I LOVE IT: 3 histórias sobre o hit do verão 2013

Numa série de ensaios publicados sobre o ano de 2013 na música, Larry Fitzmaurice, crítico norte-americano, descreve-o como sendo o ano em que “tudo mudou”. Mudou a forma como a própria música era lançada – culpa de uma senhora chamada Beyoncé – e a forma como, subsequentemente, a “própria música passou a ser abordada pela imprensa musical”.  Por outras palavras, 2013 é o ano em que o poptimismo destrona o rockismo.

E há razões para isso. 2013 é um ano recheado de hits e de grandes discos. Aqui na Playback, já relembrámos Random Access Memories dos Daft Punk, mas a lista acumula registos discográficos de relevo: Yeezus de Kanye West, Bangerz de Miley Cyrus, The 20/20 Experience de Justin Timberlake, o disco homónimo de Beyoncé. E com singles… A lista seria gigante.

2013 é também o ano em que, devido ao pico da era do Tumblr, a pop e o indie se cruzam numa mescla que, dez anos mais tarde, prova que as barreiras são praticamente inexistentes entre quem ouve o quê. Culpe-se Sky Ferreira, Lana del Rey, The Weeknd, CHVRCHES, Grimes, Purity Ring, The Neighborhood, The 1975, AM dos Arctic Monkeys, Pure Heroine da Lorde, Modern Vampires of the City dos Vampire Weekend, Days Are Gone das HAIM.

Há algumas semanas, em conversa, o tema de 2013 veio à baila e ficámos a pensar em que canções desse período nos tinham deixado impacto. Uma em particular destacou-se nessa troca de impressões: “I Love It”, canção do duo sueco Icona Pop (é o seu hit) que conta com a participação de uma Charli XCX ainda a ganhar destaque no mundo da pop.

● Dados registados:
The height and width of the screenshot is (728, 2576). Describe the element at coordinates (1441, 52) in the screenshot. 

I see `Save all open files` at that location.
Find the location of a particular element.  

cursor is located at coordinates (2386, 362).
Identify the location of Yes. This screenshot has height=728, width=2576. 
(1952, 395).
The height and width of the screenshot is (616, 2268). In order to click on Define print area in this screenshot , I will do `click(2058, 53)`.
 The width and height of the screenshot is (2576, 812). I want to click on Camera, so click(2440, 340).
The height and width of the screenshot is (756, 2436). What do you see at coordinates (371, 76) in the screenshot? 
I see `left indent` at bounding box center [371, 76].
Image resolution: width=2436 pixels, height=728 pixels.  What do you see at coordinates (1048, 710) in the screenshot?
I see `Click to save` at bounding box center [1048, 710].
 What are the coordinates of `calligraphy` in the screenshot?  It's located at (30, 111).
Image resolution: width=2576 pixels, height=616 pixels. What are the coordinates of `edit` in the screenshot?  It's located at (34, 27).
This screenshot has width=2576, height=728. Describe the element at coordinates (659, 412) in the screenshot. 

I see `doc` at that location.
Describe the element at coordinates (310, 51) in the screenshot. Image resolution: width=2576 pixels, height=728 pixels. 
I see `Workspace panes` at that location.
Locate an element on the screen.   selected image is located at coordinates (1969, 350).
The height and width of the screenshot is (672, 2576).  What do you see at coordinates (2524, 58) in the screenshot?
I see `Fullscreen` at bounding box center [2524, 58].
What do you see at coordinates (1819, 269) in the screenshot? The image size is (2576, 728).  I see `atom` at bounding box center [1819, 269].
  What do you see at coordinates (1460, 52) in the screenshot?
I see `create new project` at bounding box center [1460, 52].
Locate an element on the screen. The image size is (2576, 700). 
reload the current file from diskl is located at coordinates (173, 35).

● Tarefa proposta A:
Responde às perguntas seguintes com base no excerto sobre a música de 2013.
(i) Qual é a nacionalidade do crítico Larry Fitzmaurice?
(ii) De que artista é o disco Yeezus?
(iii) De que país é o duo Icona Pop?
● Tarefa proposta B: Reescreve em forma de lista o parágrafo do excerto sobre a música de 2013 que começa por "E há razões para isso", mantendo os factos principais.
● Tarefa proposta C: Continua o excerto sobre a música de 2013 a partir do ponto em que termina.

● Resposta esperada A:
(i) Norte-americana.
(ii) De Kanye West.
(iii) Da Suécia.

● Resposta esperada B:
2013 foi um ano recheado de hits e de grandes discos, entre eles:
- Random Access Memories, dos Daft Punk (já relembrado na Playback);
- Yeezus, de Kanye West;
- Bangerz, de Miley Cyrus;
- The 20/20 Experience, de Justin Timberlake;
- o disco homónimo de Beyoncé.
Com os singles, a lista seria gigante.

● Resposta esperada C:
Curiosamente, “I Love It” não é uma canção de 2013. Lançada em maio de 2012, a faixa, nos Estados Unidos teve logo impacto tanto comercial – atingiu o pico de #7 nos charts da Billboard – como crítico, tendo sido incluída na lista de melhores canções do ano para a Pitchfork e Rolling Stone. Na Europa e em Portugal, contudo, a canção só se tornou um hit – adivinhe-se – no verão de 2013.

Para celebrar a canção e o ano, a equipa editorial da Playback escreveu três estórias-ensaios sobre a “I Love It”.

Miguel Rocha


Ana (Lisboa)

Apareceu naquela altura do boom das estratégias de redes, quando o descodificar do algoritmo soava a santo graal e os sponsored posts dividiam marketeers, uns cautelosamente desconfiados e outros jurando que estava ali o futuro. Se olharmos para os layouts da altura, era tudo tão feio, tão primitivo. Até o Instagram e o seu ícone a puxar para o vintage, com os seus pseudo-filtros a disfarçar as câmaras frontais de má qualidade e os cinquenta posts que toda a gente fazia por dia, desde a sandocha meia comida do almoço (sempre com moldura, pois claro) à chiclete cor-de-rosa colada na borda do passeio que vista de esguelha quase parecia formar um coração. E quando as Icona Pop rebentaram com o verão num delay de quase um ano dizia eu à minha assistente que o Facebook devia aproveitar o hype e investir em dois botões: um para “I Love It!” e outro para “I Don’t Care!”—o que, se nos lembrarmos daquela experiência quase imediatamente abandonada (e mais tarde adoptada pelo YouTube) do “dislike”, só prova que eu até era razoavelmente competente e visionária como estratega.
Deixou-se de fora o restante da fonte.